Conformational analysis of major metabolites of macrolide antibiotics roxithromycin and erythromycin A with different biological properties by NMR spectroscopy and molecular dynamics

Abstract

The drugs roxithromycin 1 and erythromycin 2 differ in their ability to produce a hepatotoxic effect or drug interactions involving macrolide antibiotics. The major metabolite of 1, RU39001 (3) does not induce hepatic cytochrome P-450 while the metabolite of 2, erythralosamine (4) has greater interaction properties either in vitro or in vivo with the cytochrome P-450 system. A combination of NMR spectroscopy and molecular dynamics (MD) has shown that the conformations of 1 and 2, in CDCl₃ solution, undergo an interesting conformational reorganization. The movement of the macrocycle induces five different orientations of the desosamine sugar. The use of MD simulation has facilitated the identification of conformations of their major metabolites in solution as predicted by NMR spectroscopy.
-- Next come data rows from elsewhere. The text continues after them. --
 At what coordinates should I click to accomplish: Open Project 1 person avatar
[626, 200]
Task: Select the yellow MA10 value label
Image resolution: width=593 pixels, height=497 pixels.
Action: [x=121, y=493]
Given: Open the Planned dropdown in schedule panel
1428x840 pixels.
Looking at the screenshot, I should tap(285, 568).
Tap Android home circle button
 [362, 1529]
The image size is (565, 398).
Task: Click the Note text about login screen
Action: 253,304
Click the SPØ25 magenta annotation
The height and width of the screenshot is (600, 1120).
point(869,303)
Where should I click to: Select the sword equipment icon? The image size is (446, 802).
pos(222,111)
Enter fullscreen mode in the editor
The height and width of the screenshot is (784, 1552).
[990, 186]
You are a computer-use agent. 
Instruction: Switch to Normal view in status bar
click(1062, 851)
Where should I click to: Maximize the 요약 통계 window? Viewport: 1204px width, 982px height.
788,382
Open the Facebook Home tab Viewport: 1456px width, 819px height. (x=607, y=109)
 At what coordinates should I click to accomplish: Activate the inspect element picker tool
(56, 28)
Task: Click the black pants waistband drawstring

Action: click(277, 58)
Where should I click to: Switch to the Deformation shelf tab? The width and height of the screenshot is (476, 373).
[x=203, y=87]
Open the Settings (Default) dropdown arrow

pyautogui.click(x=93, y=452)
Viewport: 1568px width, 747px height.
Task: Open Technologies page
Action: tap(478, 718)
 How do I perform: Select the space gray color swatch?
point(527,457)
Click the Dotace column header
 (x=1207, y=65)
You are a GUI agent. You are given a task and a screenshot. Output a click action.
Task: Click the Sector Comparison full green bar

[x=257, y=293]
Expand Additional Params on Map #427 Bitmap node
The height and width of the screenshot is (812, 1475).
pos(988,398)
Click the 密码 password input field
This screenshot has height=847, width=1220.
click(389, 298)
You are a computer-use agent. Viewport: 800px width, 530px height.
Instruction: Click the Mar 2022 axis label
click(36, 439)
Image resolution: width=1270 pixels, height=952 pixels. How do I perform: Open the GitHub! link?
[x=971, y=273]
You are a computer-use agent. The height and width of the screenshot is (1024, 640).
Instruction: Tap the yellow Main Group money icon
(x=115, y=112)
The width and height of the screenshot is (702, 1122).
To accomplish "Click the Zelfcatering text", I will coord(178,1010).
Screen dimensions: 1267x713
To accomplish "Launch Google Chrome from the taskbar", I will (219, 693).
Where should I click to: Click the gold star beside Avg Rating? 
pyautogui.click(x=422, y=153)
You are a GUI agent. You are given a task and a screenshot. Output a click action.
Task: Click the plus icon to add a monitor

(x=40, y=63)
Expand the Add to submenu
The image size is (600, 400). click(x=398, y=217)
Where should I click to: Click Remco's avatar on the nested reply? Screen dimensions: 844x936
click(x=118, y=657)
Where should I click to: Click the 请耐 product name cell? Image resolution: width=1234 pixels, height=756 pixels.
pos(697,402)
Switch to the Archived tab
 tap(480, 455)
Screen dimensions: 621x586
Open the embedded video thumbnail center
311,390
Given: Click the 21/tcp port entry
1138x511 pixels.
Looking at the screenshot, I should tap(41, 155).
There is a significant proportion of an active conformation for 4 and a conformation which can be related to the inhibition of cytochrome P-450 for 3. These results also demonstrate the importance of the nature of hydrogen bonding for 1 and its metabolite 3 which may also explain some of the biological differences observed for 1 and 3 with respect to erythromycin 2 and its metabolite 4. Similarly, the ionization of the amino group favouring one inactive conformation could allow changes in the motion and in the reactivity of the desosamine unit.